There was a time when I enjoyed going to the Barnes and Noble on Ventura Boulevard. They had a great fiction selection, and the staff were helpful. Not as much poetry as I would have liked, but it was a good store. Now there's not a Barnes and Noble or an indie bookstore in easy driving distance. My students still give me Barnes and Noble gift cards, but there's no place to go with them except BarnesandNoble.com. I continue to like five things about Barnes and Noble:



1. They keep stores open in key cities. Maybe because they're a big enough corporation, they can afford some ups and downs.

2. Those bookstores create a meeting place for book lovers. According to Everlasting Sunshine of the Spotless Mind, one of my favorite movies, it might be a place book lovers can meet other book lovers and after the store closes, head off for some recreation with that like minded individual.

3. They are much easier to work with than Borders ever was. Borders' business practices left much to be desired.

4. They have a website which creates a conversation about books. If you want to read key conversations with exciting new writers, I highly recommend BarnesandNoble.com. There are reviews and recommendations based on curating by educated readers rather than a buying algorithm.

5. They are creating a way of buying books that gives you ideas of what else you might like. That's because the people choosing the comparable books are people. They read and they know what they like and what you might like. It's like that shelf at your favorite bookstore that gives you staff picks.

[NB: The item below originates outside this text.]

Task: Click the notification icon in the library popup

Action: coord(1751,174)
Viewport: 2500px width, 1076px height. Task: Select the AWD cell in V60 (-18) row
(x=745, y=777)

I'm going to take out my magic spyglass and tell you about the future. In the future, ebooks won't be sold on Nooks or Kindles. The reason is that we only want one device in the future or at most two and the one should have the capability of being a toy. We would prefer one device. If two, one will be an iPhone/Droid, the other will be an iPad/ tablet. I think we'll have tablets which will be cheap, and can be used for watching movies, listening to music, playing games, reading books and the newspaper and magazines, and, well, everything. We don't want to have three devices. A laptop/pad, a phone and some sort of e-reader is really overload.



I don't think the end product is going to be an Apple product. My students tell me that the reason Droids are better than iPhones is that they come jail broken and you have to jail break an iPhone. But that's not the main reason. The reason I wouldn't bet on Apple products is that I don't think Apple likes their customers. But don't believe me, read CNN's ten reasons to hate Apple.



The big conversation about books we will like is happening online hence the popularity of sites like Good Reads and Bookslut. Those conversations will continue and many of them will lead to the purchase of real books. We'll still have books and hammocks to read them in. As an editor, I want readers to be able to find our books, and I hope the conversation becomes more active and more focused so we can find the books we love, the ideas we want to swim in, the language we want to speak. It's complicated to predict the future. We all want to live in interesting times, and indeed it is the best of times and the worst of times. I walked into the Barnes and Noble office this morning and thought about where the book universe was going. Barnes and Noble is a tenant in the Google building.